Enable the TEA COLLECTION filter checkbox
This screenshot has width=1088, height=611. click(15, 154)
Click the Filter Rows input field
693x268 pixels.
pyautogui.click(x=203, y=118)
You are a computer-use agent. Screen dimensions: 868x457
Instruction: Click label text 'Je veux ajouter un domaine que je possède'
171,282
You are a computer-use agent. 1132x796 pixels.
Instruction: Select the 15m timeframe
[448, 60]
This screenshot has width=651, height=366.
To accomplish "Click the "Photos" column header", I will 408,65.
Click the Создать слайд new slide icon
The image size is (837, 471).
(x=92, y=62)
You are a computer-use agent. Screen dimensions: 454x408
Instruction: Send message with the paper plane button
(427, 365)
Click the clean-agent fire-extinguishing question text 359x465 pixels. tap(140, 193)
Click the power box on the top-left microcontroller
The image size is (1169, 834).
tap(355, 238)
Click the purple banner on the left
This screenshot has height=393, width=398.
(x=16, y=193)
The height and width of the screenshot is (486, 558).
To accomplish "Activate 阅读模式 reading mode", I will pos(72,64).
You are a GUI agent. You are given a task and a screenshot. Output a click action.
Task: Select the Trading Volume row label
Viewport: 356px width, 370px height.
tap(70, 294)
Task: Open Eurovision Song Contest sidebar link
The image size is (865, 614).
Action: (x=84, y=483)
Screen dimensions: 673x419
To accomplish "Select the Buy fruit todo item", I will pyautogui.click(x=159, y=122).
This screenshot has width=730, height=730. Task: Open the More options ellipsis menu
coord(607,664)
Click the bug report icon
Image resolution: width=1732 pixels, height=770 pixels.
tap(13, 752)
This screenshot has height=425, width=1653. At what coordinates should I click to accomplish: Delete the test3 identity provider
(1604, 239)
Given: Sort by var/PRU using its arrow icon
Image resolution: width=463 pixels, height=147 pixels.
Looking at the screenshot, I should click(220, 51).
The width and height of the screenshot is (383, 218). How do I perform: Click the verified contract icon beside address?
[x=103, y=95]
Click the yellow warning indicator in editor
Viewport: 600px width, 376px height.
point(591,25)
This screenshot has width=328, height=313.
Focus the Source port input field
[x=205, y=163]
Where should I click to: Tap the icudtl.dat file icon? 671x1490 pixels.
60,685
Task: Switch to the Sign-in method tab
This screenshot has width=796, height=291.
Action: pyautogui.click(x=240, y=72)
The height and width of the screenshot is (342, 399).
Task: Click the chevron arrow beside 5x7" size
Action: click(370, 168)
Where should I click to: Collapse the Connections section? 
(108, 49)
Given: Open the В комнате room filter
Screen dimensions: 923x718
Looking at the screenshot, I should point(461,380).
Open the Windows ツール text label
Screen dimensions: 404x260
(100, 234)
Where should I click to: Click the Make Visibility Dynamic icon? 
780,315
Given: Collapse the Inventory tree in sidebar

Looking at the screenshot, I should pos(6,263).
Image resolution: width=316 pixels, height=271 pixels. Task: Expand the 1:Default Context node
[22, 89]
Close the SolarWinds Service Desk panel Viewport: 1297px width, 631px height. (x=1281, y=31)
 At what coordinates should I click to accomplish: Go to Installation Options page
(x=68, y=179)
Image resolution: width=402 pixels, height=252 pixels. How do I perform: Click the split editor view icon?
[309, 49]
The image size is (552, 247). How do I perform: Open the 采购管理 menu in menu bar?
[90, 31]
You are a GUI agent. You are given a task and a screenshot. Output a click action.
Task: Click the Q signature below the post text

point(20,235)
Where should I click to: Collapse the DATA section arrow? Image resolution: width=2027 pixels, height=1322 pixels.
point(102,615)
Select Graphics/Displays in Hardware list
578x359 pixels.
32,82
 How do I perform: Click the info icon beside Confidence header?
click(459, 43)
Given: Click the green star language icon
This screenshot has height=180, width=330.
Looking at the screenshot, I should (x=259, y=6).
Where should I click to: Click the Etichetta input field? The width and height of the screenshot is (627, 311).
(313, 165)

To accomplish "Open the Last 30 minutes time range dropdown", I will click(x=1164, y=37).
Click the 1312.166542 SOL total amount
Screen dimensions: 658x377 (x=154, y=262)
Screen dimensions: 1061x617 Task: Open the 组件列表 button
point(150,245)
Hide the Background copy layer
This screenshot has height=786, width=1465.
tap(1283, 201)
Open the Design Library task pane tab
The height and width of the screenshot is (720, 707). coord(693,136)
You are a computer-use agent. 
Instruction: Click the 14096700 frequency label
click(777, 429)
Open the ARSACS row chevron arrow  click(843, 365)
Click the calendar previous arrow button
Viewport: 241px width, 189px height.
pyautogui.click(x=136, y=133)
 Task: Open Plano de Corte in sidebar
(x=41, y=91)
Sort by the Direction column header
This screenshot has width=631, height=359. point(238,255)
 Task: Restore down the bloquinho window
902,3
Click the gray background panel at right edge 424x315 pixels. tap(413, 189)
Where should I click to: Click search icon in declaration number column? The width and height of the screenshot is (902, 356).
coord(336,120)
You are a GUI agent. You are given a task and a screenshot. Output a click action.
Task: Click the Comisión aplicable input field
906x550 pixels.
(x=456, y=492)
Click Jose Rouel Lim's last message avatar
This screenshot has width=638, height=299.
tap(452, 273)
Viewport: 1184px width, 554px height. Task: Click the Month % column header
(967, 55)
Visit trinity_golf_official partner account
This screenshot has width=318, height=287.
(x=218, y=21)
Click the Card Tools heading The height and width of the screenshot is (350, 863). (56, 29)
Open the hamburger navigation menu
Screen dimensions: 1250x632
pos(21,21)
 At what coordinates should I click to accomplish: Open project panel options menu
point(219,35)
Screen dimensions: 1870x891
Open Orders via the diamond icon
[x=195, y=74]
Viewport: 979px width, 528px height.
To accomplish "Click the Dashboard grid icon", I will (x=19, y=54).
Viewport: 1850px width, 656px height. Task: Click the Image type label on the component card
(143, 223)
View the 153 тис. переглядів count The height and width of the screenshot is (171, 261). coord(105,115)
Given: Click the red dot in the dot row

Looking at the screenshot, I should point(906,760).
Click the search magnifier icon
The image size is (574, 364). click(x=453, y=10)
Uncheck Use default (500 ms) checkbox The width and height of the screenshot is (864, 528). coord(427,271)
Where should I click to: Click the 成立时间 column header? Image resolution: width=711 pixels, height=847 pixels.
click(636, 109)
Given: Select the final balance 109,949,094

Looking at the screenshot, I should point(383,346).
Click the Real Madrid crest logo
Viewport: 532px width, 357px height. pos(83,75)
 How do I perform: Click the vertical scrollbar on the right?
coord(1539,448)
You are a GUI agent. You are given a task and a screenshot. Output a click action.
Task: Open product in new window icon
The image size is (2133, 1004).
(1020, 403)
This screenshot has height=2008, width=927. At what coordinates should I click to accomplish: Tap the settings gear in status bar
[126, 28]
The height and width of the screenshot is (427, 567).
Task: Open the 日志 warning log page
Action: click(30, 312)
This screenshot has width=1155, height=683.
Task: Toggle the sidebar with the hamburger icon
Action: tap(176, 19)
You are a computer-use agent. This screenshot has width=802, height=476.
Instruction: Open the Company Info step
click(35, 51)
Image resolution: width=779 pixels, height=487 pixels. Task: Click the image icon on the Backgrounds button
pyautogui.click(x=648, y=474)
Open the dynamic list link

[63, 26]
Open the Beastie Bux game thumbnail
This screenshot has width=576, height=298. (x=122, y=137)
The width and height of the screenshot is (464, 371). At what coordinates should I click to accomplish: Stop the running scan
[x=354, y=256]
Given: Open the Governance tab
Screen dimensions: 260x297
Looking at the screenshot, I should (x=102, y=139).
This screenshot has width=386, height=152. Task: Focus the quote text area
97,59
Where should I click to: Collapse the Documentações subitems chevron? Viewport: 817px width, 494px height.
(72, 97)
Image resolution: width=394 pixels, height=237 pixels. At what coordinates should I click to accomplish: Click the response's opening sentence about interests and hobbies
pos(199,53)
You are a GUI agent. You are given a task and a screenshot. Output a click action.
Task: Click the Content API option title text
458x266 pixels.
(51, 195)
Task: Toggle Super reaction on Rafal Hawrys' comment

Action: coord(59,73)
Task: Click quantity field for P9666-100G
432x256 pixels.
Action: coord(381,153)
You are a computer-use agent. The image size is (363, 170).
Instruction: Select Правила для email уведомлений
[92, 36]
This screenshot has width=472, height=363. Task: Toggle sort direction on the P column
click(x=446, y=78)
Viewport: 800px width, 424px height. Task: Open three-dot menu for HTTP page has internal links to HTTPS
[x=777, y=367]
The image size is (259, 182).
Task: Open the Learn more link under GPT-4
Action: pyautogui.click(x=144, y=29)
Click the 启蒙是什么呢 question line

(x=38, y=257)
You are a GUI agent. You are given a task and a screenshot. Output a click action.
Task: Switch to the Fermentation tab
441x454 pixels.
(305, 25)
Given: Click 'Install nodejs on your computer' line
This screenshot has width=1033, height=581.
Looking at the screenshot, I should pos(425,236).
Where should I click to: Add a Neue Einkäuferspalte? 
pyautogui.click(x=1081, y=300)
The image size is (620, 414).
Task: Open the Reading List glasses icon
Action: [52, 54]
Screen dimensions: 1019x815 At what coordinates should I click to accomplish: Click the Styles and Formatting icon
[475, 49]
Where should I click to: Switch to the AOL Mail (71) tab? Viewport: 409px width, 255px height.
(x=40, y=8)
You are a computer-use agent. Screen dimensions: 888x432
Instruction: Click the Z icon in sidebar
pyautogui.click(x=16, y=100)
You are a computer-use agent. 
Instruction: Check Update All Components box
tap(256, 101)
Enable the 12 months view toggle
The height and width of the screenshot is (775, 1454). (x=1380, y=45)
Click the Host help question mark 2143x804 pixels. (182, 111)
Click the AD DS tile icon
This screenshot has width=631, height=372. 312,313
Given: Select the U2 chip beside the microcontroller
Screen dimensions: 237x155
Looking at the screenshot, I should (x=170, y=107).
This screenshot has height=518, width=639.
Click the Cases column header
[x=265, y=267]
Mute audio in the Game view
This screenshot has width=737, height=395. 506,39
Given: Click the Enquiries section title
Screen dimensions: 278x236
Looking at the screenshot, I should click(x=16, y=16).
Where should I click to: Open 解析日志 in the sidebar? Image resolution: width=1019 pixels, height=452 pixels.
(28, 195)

**Consigne:**
Mettez à jour les lignes comprises entre celle qui contient "Screen dimensions: 1019x815" et la dernière ligne, bornes incluses, en remplaçant "Cases" par "Status" sans rien modifier d'autre.

**Exercice corrigé:**
Screen dimensions: 1019x815 At what coordinates should I click to accomplish: Click the Styles and Formatting icon
[475, 49]
Where should I click to: Switch to the AOL Mail (71) tab? Viewport: 409px width, 255px height.
(x=40, y=8)
You are a computer-use agent. Screen dimensions: 888x432
Instruction: Click the Z icon in sidebar
pyautogui.click(x=16, y=100)
You are a computer-use agent. 
Instruction: Check Update All Components box
tap(256, 101)
Enable the 12 months view toggle
The height and width of the screenshot is (775, 1454). (x=1380, y=45)
Click the Host help question mark 2143x804 pixels. (182, 111)
Click the AD DS tile icon
This screenshot has width=631, height=372. 312,313
Given: Select the U2 chip beside the microcontroller
Screen dimensions: 237x155
Looking at the screenshot, I should (x=170, y=107).
This screenshot has height=518, width=639.
Click the Status column header
[x=265, y=267]
Mute audio in the Game view
This screenshot has width=737, height=395. 506,39
Given: Click the Enquiries section title
Screen dimensions: 278x236
Looking at the screenshot, I should click(x=16, y=16).
Where should I click to: Open 解析日志 in the sidebar? Image resolution: width=1019 pixels, height=452 pixels.
(28, 195)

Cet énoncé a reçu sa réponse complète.